This is related to a research problem that is interested in approximation of spheres by convex polytopes.

Let $C_r$ and $C_R$ be two spheres in $\mathbb R^d$ of radius $r$ and $R$, respectively, where $R>r$. WLOG assume they are centered at the origin.

I would like to know the smallest $n$ (or a lower bound on $n$) such that a convex polytope with $n$ facets will fit between $C_r$ and $C_R$, i.e., a polytope $P_n$ such that $C_r \subset P_n \subset C_R$.

This is a generalization of [this question](https://math.stackexchange.com/questions/1273842/regular-n-gon-between-two-concentric-circles) from circles in the plane to spheres of arbitrary dimension. 

Is there a straightforward way to extend the result in $\mathbb R^2$ to $\mathbb R^d$, or do similar results exist already?

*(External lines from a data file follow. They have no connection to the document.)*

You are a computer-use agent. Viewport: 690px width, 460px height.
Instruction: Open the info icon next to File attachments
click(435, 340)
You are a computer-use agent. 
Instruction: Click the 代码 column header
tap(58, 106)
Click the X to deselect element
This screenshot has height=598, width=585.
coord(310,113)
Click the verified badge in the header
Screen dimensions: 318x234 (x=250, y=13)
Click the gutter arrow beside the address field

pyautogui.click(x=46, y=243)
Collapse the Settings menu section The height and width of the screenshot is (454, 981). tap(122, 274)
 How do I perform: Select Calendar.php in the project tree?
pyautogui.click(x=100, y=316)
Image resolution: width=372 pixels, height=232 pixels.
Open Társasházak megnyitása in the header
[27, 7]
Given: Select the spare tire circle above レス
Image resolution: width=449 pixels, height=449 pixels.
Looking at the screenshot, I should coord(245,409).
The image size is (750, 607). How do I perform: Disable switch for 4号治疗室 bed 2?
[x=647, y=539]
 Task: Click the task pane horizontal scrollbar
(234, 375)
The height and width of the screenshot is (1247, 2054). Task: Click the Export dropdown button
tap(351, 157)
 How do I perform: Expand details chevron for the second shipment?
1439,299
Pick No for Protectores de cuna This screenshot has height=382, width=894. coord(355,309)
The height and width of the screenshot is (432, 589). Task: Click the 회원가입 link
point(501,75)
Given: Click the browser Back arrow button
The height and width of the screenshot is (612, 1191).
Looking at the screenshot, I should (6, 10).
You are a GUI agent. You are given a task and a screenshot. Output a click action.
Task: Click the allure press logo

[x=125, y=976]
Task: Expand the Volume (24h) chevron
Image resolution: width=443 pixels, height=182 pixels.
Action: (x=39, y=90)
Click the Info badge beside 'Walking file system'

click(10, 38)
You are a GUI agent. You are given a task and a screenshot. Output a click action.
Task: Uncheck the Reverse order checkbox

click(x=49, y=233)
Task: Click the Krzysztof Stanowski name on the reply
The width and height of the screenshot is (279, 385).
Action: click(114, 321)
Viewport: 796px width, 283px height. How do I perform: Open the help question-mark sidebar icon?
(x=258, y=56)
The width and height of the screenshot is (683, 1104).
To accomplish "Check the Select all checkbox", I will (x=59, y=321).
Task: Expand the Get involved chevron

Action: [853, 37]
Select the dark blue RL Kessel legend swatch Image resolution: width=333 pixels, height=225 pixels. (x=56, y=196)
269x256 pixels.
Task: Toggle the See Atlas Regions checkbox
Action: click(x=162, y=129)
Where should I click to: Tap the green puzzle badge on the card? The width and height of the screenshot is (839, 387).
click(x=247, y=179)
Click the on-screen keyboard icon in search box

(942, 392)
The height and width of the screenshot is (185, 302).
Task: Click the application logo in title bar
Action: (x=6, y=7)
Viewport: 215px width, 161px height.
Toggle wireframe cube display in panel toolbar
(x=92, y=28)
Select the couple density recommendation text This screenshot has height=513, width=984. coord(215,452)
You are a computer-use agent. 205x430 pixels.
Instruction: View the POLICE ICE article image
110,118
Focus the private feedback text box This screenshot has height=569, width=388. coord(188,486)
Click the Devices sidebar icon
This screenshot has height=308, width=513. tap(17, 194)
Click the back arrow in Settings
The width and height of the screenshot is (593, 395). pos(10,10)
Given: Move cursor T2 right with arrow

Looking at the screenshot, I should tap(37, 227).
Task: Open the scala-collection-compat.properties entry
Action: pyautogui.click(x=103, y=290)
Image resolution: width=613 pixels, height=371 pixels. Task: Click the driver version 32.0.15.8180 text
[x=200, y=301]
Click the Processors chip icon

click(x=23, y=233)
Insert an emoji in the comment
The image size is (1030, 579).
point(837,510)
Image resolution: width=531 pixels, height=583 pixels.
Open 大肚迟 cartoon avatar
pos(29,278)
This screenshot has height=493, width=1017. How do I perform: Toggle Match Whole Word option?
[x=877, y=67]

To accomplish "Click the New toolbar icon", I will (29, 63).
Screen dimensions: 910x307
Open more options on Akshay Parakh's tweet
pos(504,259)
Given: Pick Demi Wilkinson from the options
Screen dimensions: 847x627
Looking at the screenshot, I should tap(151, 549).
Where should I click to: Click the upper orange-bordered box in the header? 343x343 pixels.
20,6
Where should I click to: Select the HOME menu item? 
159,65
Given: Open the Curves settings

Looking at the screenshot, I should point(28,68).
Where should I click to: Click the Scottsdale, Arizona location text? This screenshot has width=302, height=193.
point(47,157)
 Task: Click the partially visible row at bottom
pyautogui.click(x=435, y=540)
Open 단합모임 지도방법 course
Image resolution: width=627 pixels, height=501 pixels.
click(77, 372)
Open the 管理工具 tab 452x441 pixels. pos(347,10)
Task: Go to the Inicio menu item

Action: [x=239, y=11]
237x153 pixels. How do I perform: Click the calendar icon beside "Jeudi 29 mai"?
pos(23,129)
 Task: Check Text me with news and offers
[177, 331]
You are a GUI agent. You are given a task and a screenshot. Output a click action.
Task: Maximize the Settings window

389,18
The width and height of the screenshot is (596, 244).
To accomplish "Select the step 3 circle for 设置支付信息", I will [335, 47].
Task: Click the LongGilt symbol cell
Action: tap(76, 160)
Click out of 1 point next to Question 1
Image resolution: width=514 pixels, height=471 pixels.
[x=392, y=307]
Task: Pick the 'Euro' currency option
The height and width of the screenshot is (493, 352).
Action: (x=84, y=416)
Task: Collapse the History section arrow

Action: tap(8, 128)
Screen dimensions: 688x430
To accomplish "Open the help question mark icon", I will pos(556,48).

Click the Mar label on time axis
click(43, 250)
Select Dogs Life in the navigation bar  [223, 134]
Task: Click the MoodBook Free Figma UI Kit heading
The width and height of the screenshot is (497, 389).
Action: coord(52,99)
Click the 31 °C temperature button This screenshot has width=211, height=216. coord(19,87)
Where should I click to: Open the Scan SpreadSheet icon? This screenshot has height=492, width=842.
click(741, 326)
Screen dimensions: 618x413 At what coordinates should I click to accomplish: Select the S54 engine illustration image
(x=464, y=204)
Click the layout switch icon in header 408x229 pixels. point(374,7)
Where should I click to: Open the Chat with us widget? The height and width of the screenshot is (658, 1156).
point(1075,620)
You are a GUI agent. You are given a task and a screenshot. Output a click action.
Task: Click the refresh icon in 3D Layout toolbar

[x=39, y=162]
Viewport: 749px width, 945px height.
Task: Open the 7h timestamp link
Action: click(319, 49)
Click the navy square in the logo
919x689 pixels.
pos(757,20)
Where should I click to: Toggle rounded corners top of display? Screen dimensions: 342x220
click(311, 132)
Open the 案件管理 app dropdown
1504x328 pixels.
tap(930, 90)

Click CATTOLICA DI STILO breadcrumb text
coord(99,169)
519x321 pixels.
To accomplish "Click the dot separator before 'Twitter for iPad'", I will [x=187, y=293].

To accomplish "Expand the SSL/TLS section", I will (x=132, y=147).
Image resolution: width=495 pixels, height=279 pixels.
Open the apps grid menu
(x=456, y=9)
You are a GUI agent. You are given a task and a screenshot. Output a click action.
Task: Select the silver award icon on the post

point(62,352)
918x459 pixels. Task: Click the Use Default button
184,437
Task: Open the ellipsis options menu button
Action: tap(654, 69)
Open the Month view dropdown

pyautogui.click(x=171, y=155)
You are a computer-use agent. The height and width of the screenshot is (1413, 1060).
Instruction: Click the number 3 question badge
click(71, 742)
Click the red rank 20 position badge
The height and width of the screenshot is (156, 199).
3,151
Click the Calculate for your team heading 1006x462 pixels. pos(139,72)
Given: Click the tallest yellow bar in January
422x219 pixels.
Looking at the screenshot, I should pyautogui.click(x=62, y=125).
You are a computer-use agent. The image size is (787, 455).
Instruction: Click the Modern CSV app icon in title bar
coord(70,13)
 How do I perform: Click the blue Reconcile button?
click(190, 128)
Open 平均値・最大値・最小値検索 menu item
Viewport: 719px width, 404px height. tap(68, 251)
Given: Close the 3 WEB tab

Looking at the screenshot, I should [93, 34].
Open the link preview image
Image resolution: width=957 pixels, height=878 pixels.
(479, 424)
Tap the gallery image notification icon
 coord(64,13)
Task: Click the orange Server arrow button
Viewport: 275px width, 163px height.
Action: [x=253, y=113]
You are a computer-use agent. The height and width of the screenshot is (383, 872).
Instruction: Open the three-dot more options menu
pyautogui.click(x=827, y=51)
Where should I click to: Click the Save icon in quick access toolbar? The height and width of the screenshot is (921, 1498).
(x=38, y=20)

**Edit:** Poking around at tangentially-related questions (e.g. [1](https://mathoverflow.net/questions/429633/bounding-the-number-of-facets-of-a-polytope-to-approximate-a-given-convex-shape), [2](https://mathoverflow.net/questions/429332/d-ball-approximation-for-d-gg-1-with-a-convex-hull-of-random-points-on-its-b?rq=1), [3](https://mathoverflow.net/questions/433967/approximating-any-convex-shape-in-mathbbrd-with-a-polytope-having-mathrm?noredirect=1&lq=1)), maybe this is a *lot* harder of a question than I think.

**Edit 2:** I will add that I am also interested in known results for low-dimensions (particularly $\mathbb R^3$), and also if there are any existing methods for constructing such polytopes *ad hoc* in $\mathbb R^d$ for a particular $d$.